ŚwiatJak pomóc Darfurowi?

Jak pomóc Darfurowi?

Przywódcy pięciu afrykańskich
krajów Sudanu, Nigerii, Egiptu, Czadu i Libii zaapelowali w nocy z
niedzieli na poniedziałek do przywódców rebelianckich ugrupowań w
sudańskim Darfurze aby niezwłocznie podpisali protokół dotyczący
uregulowania spraw humanitarnych uzgodniony podczas negocjacji w
nigeryjskiej Abudży.
Uczestnicy szczytu opowiedzieli się też zdecydowanie przeciwko
wszelkiej interwencji zewnętrznej w Darfurze.

18.10.2004 | aktual.: 18.10.2004 06:17

Minister spraw zagranicznych Egiptu Ahmed Abul Gheit oświadczył, że celem szczytu było przygotowanie gruntu dla wznowienia rozmów w stolicy Nigerii Abudży i zachęcenie zwaśnionych stron do przestrzegania zobowiązań, przyjętych na siebie w ramach kruchego porozumienia rozejmowego zawartego w tym mieście w kwietniu.

Minister spraw zagranicznych Nigerii Oluyemi Adeniji poinformował, że przeprowadzono konsultacje z USA i Unią Europejską na temat wsparcia logistycznego i finansowego sił pokojowych Unii Afrykańskiej, które mają być wysłane do Darfuru. Amerykanie mają dostarczyć samoloty transportowe a UE - pomoc finansową.

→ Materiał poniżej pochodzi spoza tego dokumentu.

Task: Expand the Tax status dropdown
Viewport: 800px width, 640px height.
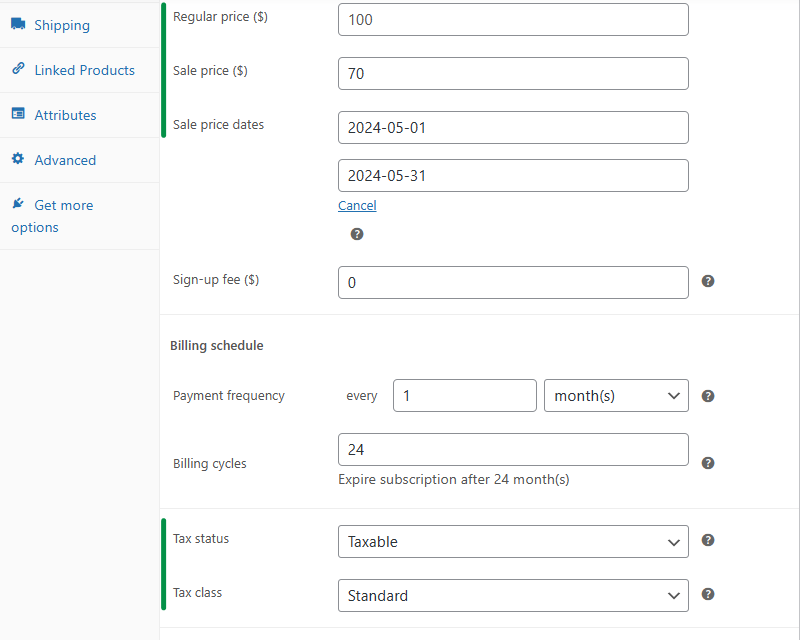Action: [513, 542]
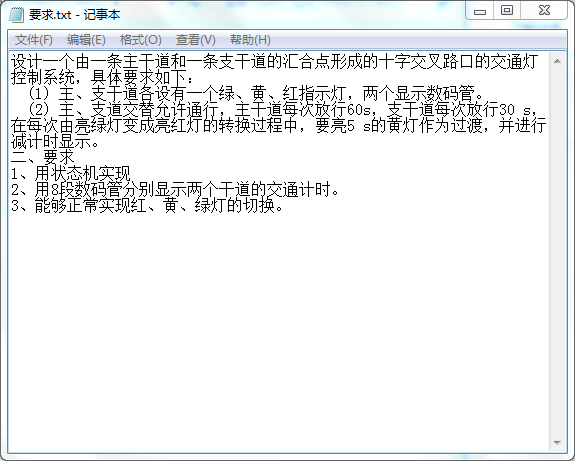Click the scrollbar up arrow

point(557,61)
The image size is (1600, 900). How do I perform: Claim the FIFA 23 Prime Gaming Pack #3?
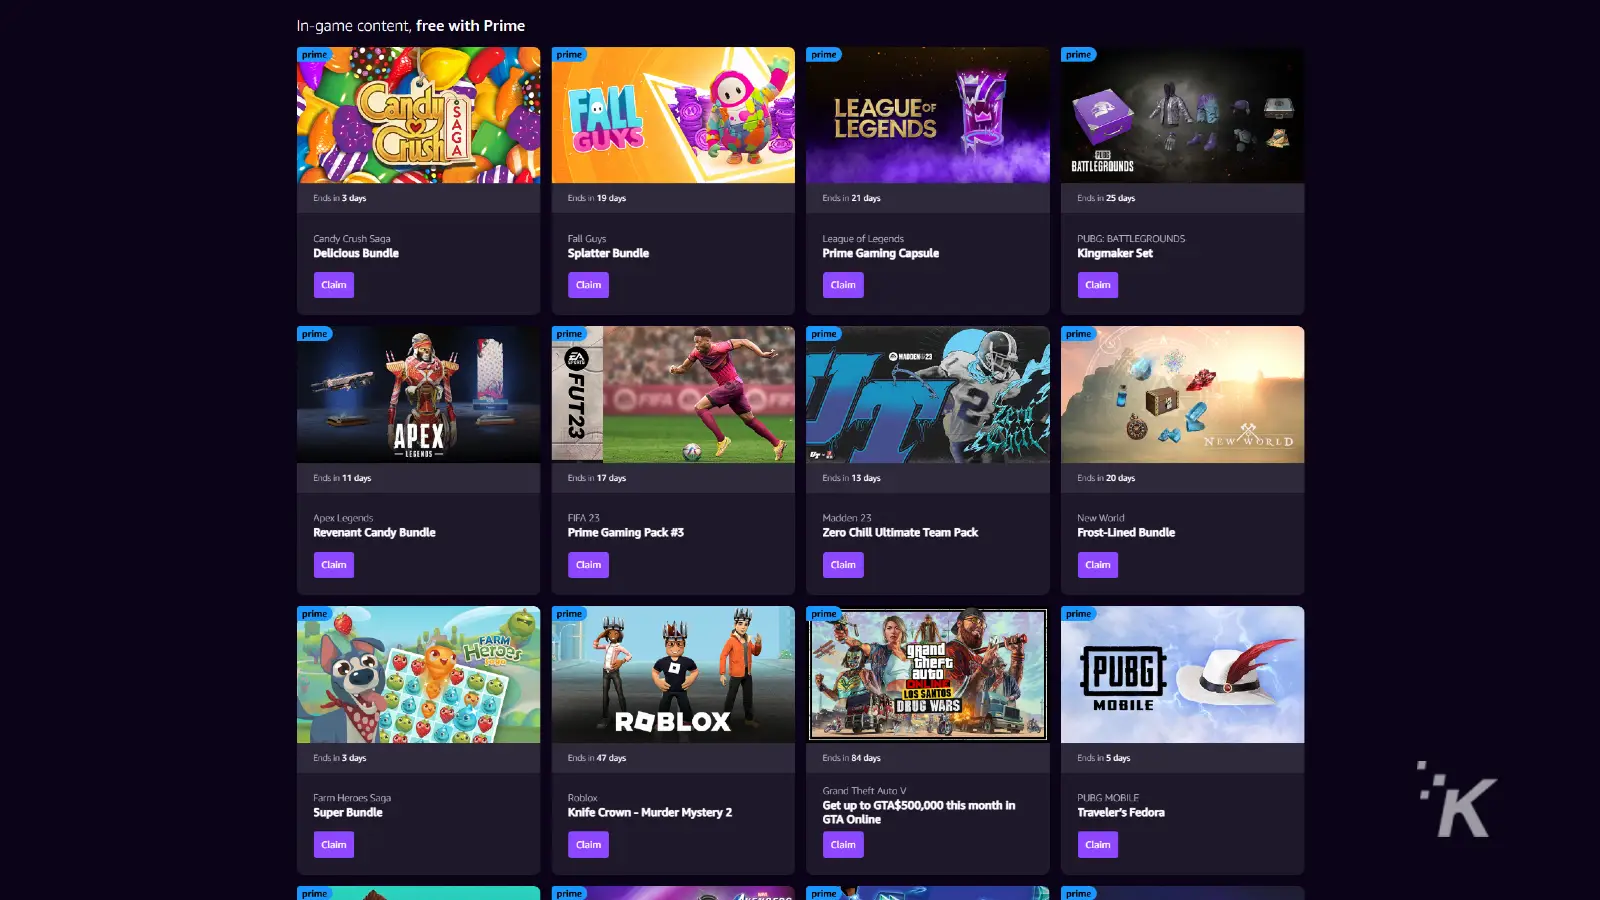589,565
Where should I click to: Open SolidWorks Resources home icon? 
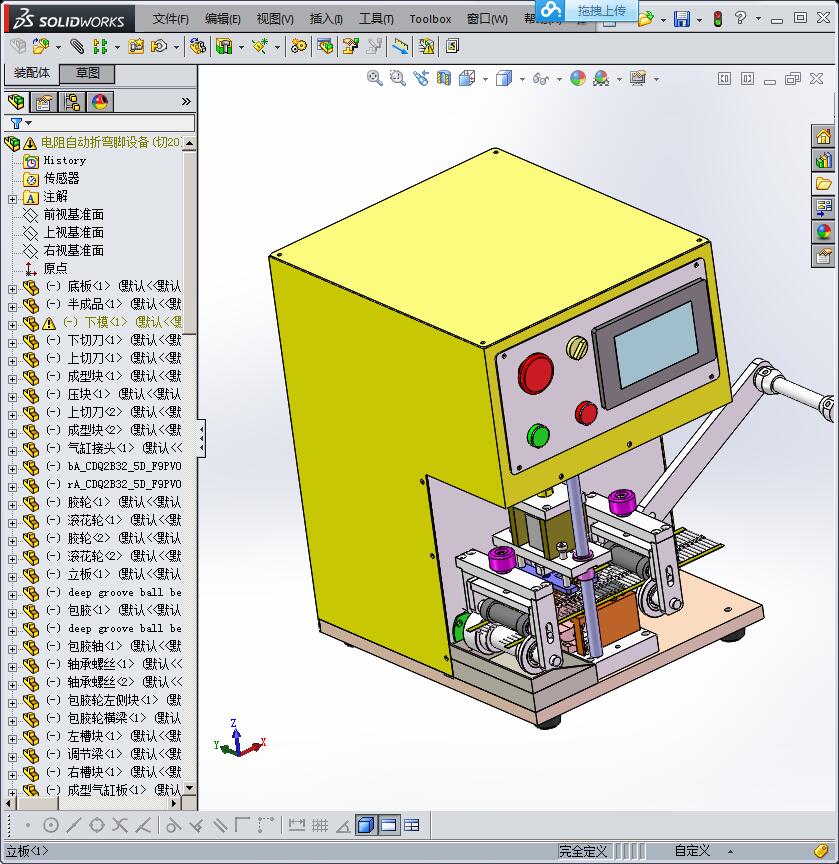823,136
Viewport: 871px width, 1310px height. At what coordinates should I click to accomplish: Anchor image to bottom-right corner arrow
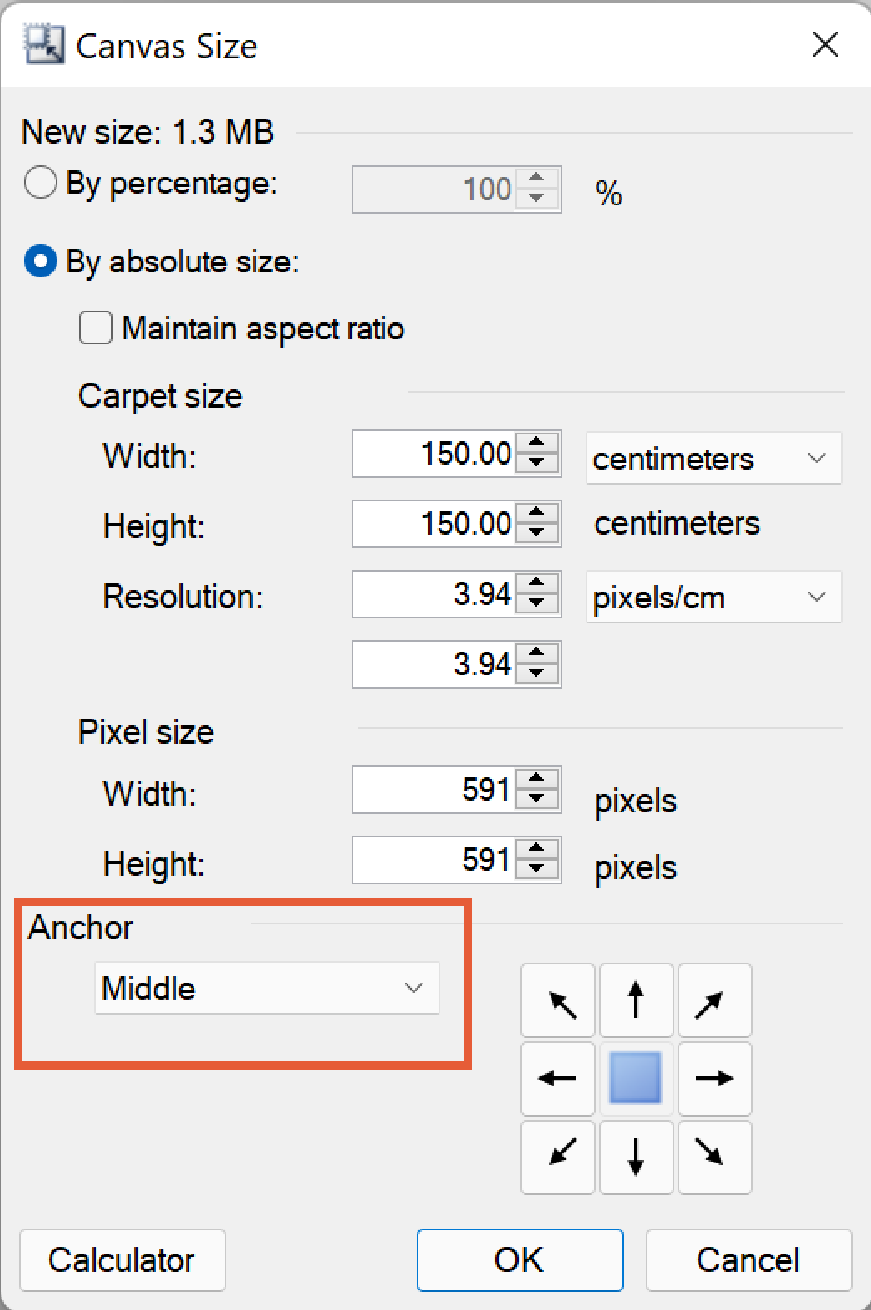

Rząd Sudanu zgodził się niedawno na wysłanie do Darfuru sił pokojowych liczących ok. 4500 żołnierzy.

Nigeria jest obecnie przewodniczącym Unii Afrykańskiej, natomiast Czad, Egipt i Libia graniczą z Sudanem, przy czym terytorium Czadu dodatkowo graniczy z objętą konfliktem prowincją Darfur.

Konflikt w tej położonej na zachodzie Sudanu prowincji zmusił 1,5 mln jej mieszkańców do opuszczenia własnych domostw. Exodusowi towarzyszą głód, choroby i śmierć. Według ONZ, od początku konfliktu, który wybuchł w lutym 2003 r. życie straciło już około 50 tysięcy osób, a wydarzenia w Darfurze przerodziły się w najgorszy obecnie kryzys humanitarny na świecie.

Konflikt między rządem w Chartumie, reprezentującym głównie interesy białej społeczności arabskiej a rebeliantami z Darfuru, reprezentującymi interesy miejscowej społeczności czarnoskórej, ma przede wszystkim podłoże etniczne, a częściowo również religijne.

Wioski ludności nie-arabskiej najeżdżane są przez brutalne oddziały arabskich Dżandżawidów (jeźdźców), które wg rebeliantów są zbrojone i szkolone po cichu przez rząd, odżegnujący się od nich oficjalnie.

Konflikt zaostrza dodatkowo spór o nowo odkryte bogactwo prowincji, w postaci złóż ropy naftowej.